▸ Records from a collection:

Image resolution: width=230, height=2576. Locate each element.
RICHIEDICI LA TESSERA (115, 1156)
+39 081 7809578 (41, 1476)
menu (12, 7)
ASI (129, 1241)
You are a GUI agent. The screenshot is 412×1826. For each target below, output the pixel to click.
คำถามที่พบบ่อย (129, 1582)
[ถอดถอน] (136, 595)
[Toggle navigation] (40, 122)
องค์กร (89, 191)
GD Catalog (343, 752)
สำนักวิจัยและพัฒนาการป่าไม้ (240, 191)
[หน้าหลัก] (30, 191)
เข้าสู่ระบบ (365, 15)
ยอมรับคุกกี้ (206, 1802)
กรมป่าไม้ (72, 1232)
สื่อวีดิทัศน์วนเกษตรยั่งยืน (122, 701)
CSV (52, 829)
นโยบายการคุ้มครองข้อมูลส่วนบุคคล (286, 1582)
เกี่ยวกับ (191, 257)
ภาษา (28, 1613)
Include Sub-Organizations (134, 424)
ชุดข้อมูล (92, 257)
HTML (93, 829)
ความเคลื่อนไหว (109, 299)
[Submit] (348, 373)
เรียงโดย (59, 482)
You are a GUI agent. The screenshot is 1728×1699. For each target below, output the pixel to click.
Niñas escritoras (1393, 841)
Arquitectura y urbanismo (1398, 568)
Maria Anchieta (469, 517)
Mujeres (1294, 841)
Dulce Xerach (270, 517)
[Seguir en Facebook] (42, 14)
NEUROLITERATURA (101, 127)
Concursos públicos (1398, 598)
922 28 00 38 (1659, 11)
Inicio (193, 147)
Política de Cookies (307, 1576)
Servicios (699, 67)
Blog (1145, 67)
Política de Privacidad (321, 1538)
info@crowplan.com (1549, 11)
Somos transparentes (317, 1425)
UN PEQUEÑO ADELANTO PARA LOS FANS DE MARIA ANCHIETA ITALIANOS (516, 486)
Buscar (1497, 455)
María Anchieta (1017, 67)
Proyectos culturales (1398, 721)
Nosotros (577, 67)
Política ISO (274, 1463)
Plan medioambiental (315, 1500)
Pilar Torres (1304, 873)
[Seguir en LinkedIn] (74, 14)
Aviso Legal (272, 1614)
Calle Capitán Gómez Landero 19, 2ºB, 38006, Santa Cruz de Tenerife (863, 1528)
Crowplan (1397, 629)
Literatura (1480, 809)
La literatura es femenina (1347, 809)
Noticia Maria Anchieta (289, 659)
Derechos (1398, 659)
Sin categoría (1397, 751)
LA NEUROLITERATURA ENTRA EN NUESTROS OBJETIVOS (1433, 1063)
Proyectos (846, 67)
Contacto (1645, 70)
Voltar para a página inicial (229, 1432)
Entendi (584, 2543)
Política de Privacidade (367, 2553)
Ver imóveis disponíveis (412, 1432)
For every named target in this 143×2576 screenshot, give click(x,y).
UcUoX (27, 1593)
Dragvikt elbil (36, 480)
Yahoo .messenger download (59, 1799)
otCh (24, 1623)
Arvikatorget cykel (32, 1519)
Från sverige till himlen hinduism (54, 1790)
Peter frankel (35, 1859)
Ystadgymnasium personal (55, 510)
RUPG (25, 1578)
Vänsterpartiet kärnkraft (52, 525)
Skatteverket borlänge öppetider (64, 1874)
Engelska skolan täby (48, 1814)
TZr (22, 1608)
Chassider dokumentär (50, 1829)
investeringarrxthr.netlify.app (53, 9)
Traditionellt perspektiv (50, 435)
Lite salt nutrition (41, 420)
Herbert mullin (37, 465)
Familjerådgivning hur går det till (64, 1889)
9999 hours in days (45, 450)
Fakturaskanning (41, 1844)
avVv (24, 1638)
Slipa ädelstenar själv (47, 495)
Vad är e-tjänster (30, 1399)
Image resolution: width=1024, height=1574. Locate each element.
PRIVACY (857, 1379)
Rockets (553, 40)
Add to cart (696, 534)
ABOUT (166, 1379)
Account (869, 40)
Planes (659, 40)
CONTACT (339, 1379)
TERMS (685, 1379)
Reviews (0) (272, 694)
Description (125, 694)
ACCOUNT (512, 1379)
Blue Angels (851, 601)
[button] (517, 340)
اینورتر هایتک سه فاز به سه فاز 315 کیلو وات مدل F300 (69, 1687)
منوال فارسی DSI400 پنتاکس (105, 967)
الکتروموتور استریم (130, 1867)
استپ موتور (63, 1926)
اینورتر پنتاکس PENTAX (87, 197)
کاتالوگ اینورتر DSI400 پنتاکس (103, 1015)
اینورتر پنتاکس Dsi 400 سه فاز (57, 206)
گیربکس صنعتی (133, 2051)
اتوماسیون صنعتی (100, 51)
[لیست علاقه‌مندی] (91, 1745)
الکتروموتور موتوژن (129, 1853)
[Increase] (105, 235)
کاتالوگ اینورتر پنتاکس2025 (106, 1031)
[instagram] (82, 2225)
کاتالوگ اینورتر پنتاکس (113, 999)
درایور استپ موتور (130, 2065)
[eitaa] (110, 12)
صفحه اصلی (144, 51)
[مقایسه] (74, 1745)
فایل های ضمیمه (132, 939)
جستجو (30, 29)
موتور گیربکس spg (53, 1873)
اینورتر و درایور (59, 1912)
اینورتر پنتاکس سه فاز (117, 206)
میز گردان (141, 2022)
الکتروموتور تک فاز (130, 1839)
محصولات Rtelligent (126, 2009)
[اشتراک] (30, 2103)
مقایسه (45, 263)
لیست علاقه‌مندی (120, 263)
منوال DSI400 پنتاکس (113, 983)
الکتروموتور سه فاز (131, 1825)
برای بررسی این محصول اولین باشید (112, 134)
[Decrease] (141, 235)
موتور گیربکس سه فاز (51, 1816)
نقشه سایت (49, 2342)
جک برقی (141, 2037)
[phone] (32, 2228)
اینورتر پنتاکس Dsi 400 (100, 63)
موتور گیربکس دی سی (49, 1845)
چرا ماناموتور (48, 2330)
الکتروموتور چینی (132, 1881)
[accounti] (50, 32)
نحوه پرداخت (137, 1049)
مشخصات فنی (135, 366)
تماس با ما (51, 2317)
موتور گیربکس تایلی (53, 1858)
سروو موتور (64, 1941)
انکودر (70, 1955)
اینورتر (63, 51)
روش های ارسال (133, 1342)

▸ What you are asked to do:
Copy every line of the data above exactly.

▸ Task output:
Image resolution: width=230, height=2576. Locate each element.
RICHIEDICI LA TESSERA (115, 1156)
+39 081 7809578 (41, 1476)
menu (12, 7)
ASI (129, 1241)
You are a GUI agent. The screenshot is 412×1826. For each target below, output the pixel to click.
คำถามที่พบบ่อย (129, 1582)
[ถอดถอน] (136, 595)
[Toggle navigation] (40, 122)
องค์กร (89, 191)
GD Catalog (343, 752)
สำนักวิจัยและพัฒนาการป่าไม้ (240, 191)
[หน้าหลัก] (30, 191)
เข้าสู่ระบบ (365, 15)
ยอมรับคุกกี้ (206, 1802)
กรมป่าไม้ (72, 1232)
สื่อวีดิทัศน์วนเกษตรยั่งยืน (122, 701)
CSV (52, 829)
นโยบายการคุ้มครองข้อมูลส่วนบุคคล (286, 1582)
เกี่ยวกับ (191, 257)
ภาษา (28, 1613)
Include Sub-Organizations (134, 424)
ชุดข้อมูล (92, 257)
HTML (93, 829)
ความเคลื่อนไหว (109, 299)
[Submit] (348, 373)
เรียงโดย (59, 482)
You are a GUI agent. The screenshot is 1728×1699. For each target below, output the pixel to click.
Niñas escritoras (1393, 841)
Arquitectura y urbanismo (1398, 568)
Maria Anchieta (469, 517)
Mujeres (1294, 841)
Dulce Xerach (270, 517)
[Seguir en Facebook] (42, 14)
NEUROLITERATURA (101, 127)
Concursos públicos (1398, 598)
922 28 00 38 (1659, 11)
Inicio (193, 147)
Política de Cookies (307, 1576)
Servicios (699, 67)
Blog (1145, 67)
Política de Privacidad (321, 1538)
info@crowplan.com (1549, 11)
Somos transparentes (317, 1425)
UN PEQUEÑO ADELANTO PARA LOS FANS DE MARIA ANCHIETA ITALIANOS (516, 486)
Buscar (1497, 455)
María Anchieta (1017, 67)
Proyectos culturales (1398, 721)
Nosotros (577, 67)
Política ISO (274, 1463)
Plan medioambiental (315, 1500)
Pilar Torres (1304, 873)
[Seguir en LinkedIn] (74, 14)
Aviso Legal (272, 1614)
Calle Capitán Gómez Landero 19, 2ºB, 38006, Santa Cruz de Tenerife (863, 1528)
Crowplan (1397, 629)
Literatura (1480, 809)
La literatura es femenina (1347, 809)
Noticia Maria Anchieta (289, 659)
Derechos (1398, 659)
Sin categoría (1397, 751)
LA NEUROLITERATURA ENTRA EN NUESTROS OBJETIVOS (1433, 1063)
Proyectos (846, 67)
Contacto (1645, 70)
Voltar para a página inicial (229, 1432)
Entendi (584, 2543)
Política de Privacidade (367, 2553)
Ver imóveis disponíveis (412, 1432)
For every named target in this 143×2576 screenshot, give click(x,y).
UcUoX (27, 1593)
Dragvikt elbil (36, 480)
Yahoo .messenger download (59, 1799)
otCh (24, 1623)
Arvikatorget cykel (32, 1519)
Från sverige till himlen hinduism (54, 1790)
Peter frankel (35, 1859)
Ystadgymnasium personal (55, 510)
RUPG (25, 1578)
Vänsterpartiet kärnkraft (52, 525)
Skatteverket borlänge öppetider (64, 1874)
Engelska skolan täby (48, 1814)
TZr (22, 1608)
Chassider dokumentär (50, 1829)
investeringarrxthr.netlify.app (53, 9)
Traditionellt perspektiv (50, 435)
Lite salt nutrition (41, 420)
Herbert mullin (37, 465)
Familjerådgivning hur går det till (64, 1889)
9999 hours in days (45, 450)
Fakturaskanning (41, 1844)
avVv (24, 1638)
Slipa ädelstenar själv (47, 495)
Vad är e-tjänster (30, 1399)
Image resolution: width=1024, height=1574. Locate each element.
PRIVACY (857, 1379)
Rockets (553, 40)
Add to cart (696, 534)
ABOUT (166, 1379)
Account (869, 40)
Planes (659, 40)
CONTACT (339, 1379)
TERMS (685, 1379)
Reviews (0) (272, 694)
Description (125, 694)
ACCOUNT (512, 1379)
Blue Angels (851, 601)
[button] (517, 340)
اینورتر هایتک سه فاز به سه فاز 315 کیلو وات مدل F300 (69, 1687)
منوال فارسی DSI400 پنتاکس (105, 967)
الکتروموتور استریم (130, 1867)
استپ موتور (63, 1926)
اینورتر پنتاکس PENTAX (87, 197)
کاتالوگ اینورتر DSI400 پنتاکس (103, 1015)
اینورتر پنتاکس Dsi 400 سه فاز (57, 206)
گیربکس صنعتی (133, 2051)
اتوماسیون صنعتی (100, 51)
[لیست علاقه‌مندی] (91, 1745)
الکتروموتور موتوژن (129, 1853)
[Increase] (105, 235)
کاتالوگ اینورتر پنتاکس2025 (106, 1031)
[instagram] (82, 2225)
کاتالوگ اینورتر پنتاکس (113, 999)
درایور استپ موتور (130, 2065)
[eitaa] (110, 12)
صفحه اصلی (144, 51)
[مقایسه] (74, 1745)
فایل های ضمیمه (132, 939)
جستجو (30, 29)
موتور گیربکس spg (53, 1873)
اینورتر و درایور (59, 1912)
اینورتر پنتاکس سه فاز (117, 206)
میز گردان (141, 2022)
الکتروموتور تک فاز (130, 1839)
محصولات Rtelligent (126, 2009)
[اشتراک] (30, 2103)
مقایسه (45, 263)
لیست علاقه‌مندی (120, 263)
منوال DSI400 پنتاکس (113, 983)
الکتروموتور سه فاز (131, 1825)
برای بررسی این محصول اولین باشید (112, 134)
[Decrease] (141, 235)
موتور گیربکس سه فاز (51, 1816)
نقشه سایت (49, 2342)
جک برقی (141, 2037)
[phone] (32, 2228)
اینورتر پنتاکس Dsi 400 (100, 63)
موتور گیربکس دی سی (49, 1845)
چرا ماناموتور (48, 2330)
الکتروموتور چینی (132, 1881)
[accounti] (50, 32)
نحوه پرداخت (137, 1049)
مشخصات فنی (135, 366)
تماس با ما (51, 2317)
موتور گیربکس تایلی (53, 1858)
سروو موتور (64, 1941)
انکودر (70, 1955)
اینورتر (63, 51)
روش های ارسال (133, 1342)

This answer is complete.